Lee is the sister of Angela Lee, the women’s atomweight world champion in One Championship, a martial arts organization. Victoria Lee placed third at 117 pounds at states a year ago. Angela Lee won the 121-pound state title in 2013 and placed second in the same weight class in 2014.

Their brother, Christian Lee, is the lightweight world champion in One Championship, making them the first brother-sister combination to hold world titles at the same time in a major martial arts organization.

Could a third be on her way?

Moanalua’s Lana Perez, top, and Kapolei’s Ariana Morales battled in a 138-pound match at Moanalua on Saturday under the spotlight. Photo by Darryl Oumi/Special to the Star-Advertiser.

Perez is coming on strong

Moanalua’s Lana Perez is determined.

She broke her arm and had surgery as a sophomore. And then she started to recover and gain her strength back, finishing her junior year with a third-place finish at states.

But then some really good stuff began to happen. She went all the way to the final match at 127 pounds in the Junior Nationals over the summer in Fargo, N.D., and finished second. She is now ranked third in the nation.

“This is the first time I’ve ever wrestled in the spotlight like that,” Perez said after pinning Ariana Morales in a 138-pound match. “As soon as states were over, I said, ‘The Grind doesn’t stop.’ I kept working and trying to get better and I progressed and it showed at Fargo for sure. I was bummed (about the loss in the final) because of all the training I put in. I deserved to win. But it was my first time being on that big stage and the nerves got the best of me. After I broke my arm, it turned the switch for me. Being away from the mat was the worst. I didn’t realize how much I loved the sport until I was taken away from it.”

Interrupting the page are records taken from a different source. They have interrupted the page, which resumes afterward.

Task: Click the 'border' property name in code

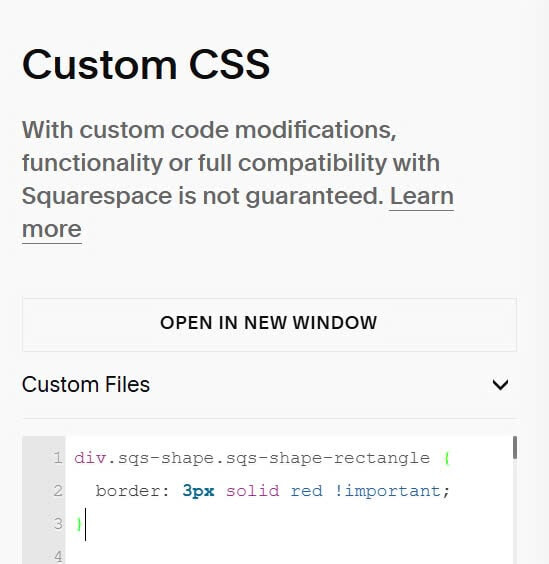Action: tap(128, 491)
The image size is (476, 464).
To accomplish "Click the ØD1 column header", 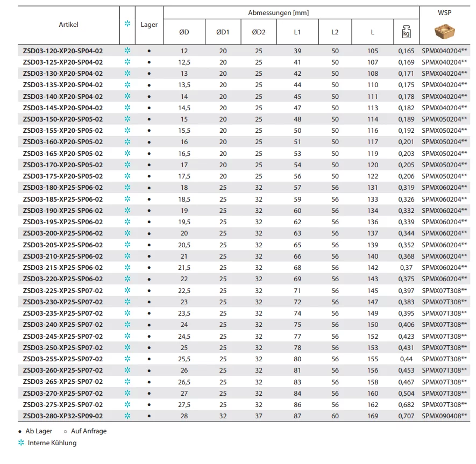I will coord(223,32).

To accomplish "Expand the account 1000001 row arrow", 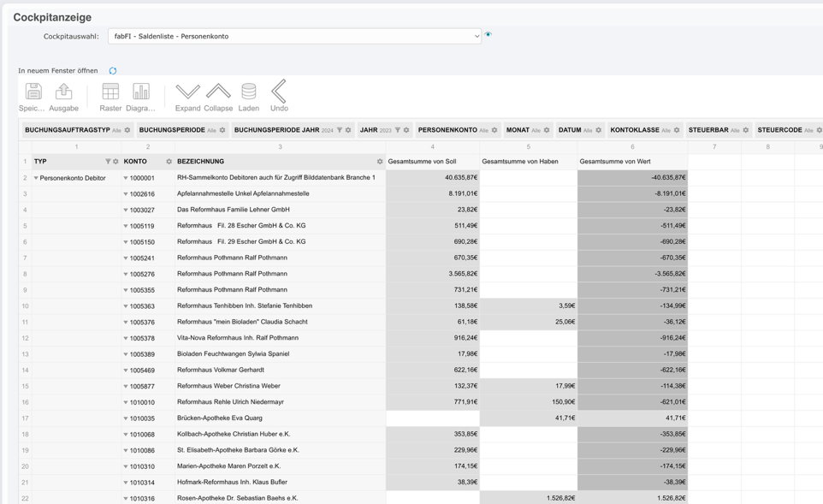I will (x=126, y=178).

Kapolei’s Brycen Pagurayan looked to turn Moanalua’s Buddee Jacobs before pinning him for the win Saturday. Photo by Darryl Oumi/Special to the Star-Advertiser.

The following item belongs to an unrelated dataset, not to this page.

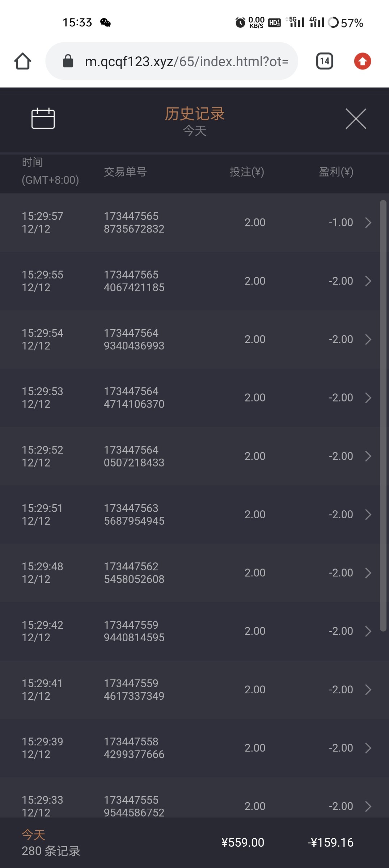Tap the red upload arrow icon
The image size is (389, 868).
click(x=362, y=61)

Another Paguryan wrestling at Kapolei

A handful of years ago, Kapolei had Jayson and Andre Pagurayan doing some fine wrestling.


And then came their brother, Branden Pagurayan, who sprinted out of the gate firing and now has two state titles at 152 pounds and will be going for a third as a junior this season.

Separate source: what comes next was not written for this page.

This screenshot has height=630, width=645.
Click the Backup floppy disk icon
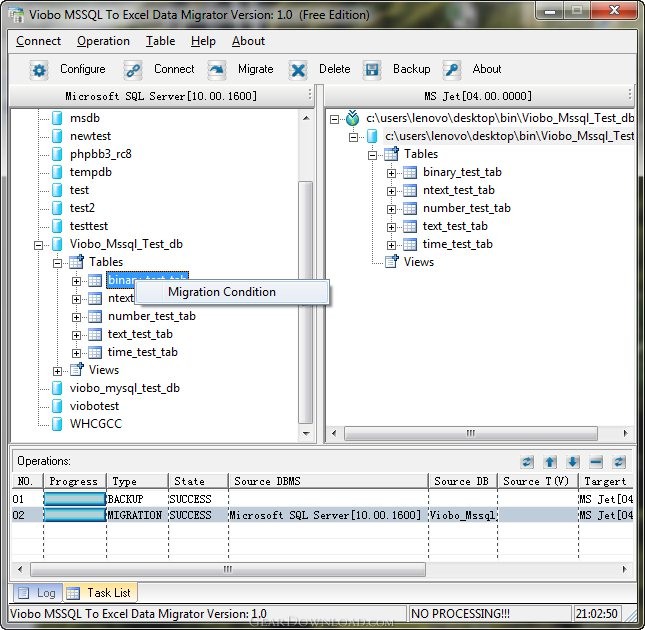372,70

Now comes Brycen Pagurayan, a freshman who won his match by pin over Moanalua’s Buddee Jacobs on Saturday night at 145 pounds. Pagurayan dominated, going up by as much as 17-6 before ending it with the fall.

At the end of the night, you could tell that Branden Pagurayan (who didn’t wrestle Saturday and was ranked No. 3 in Hawaii Prep World’s pound-for-pound rankings of the season) didn’t want to prop up his little brother too much.

“My brother, he’s got a lot of work to do, a long way to go, a lot to improve on. He can work on his speed,” he said.

The older sibling is taking the business of continuing his career with state championships seriously.

“I’ve been thinking a lot about it during practice,” he said. “Training hard. Just keep training. Run every day. Practice even when the team practice is finished.”

The Kapolei boys beat Mililani 29-24.

Asuncion preparing for his season debut

Moanalua’s Elijah Asuncion did not wrestle Saturday, but he is working his way toward trying to get back to being a state champ.

Asuncion won the state 113-pound crown two years ago, but wound up placing fifth at 120 last year.

Asuncion will see his first action next week, when Na Menehune fly to California for a competition.

Placing fifth at states did not sit well with him.


“Last year was a downfall,” he said. “Right now, I’m trying to find out who I am as a person, not as a wrestler. I’m trying to clear my mind right now, so I don’t have to stress myself out. I want to go back and win and go to the top of the podium again. That’s what I want to do.”

About taking a breather Saturday, Asuncion said, “It feels good to relax. I feel healthier than I did last year. When I get out there for my first match, I want to be feeling good. I won’t feel tired and my mind won’t be tired and I won’t feel gassed.”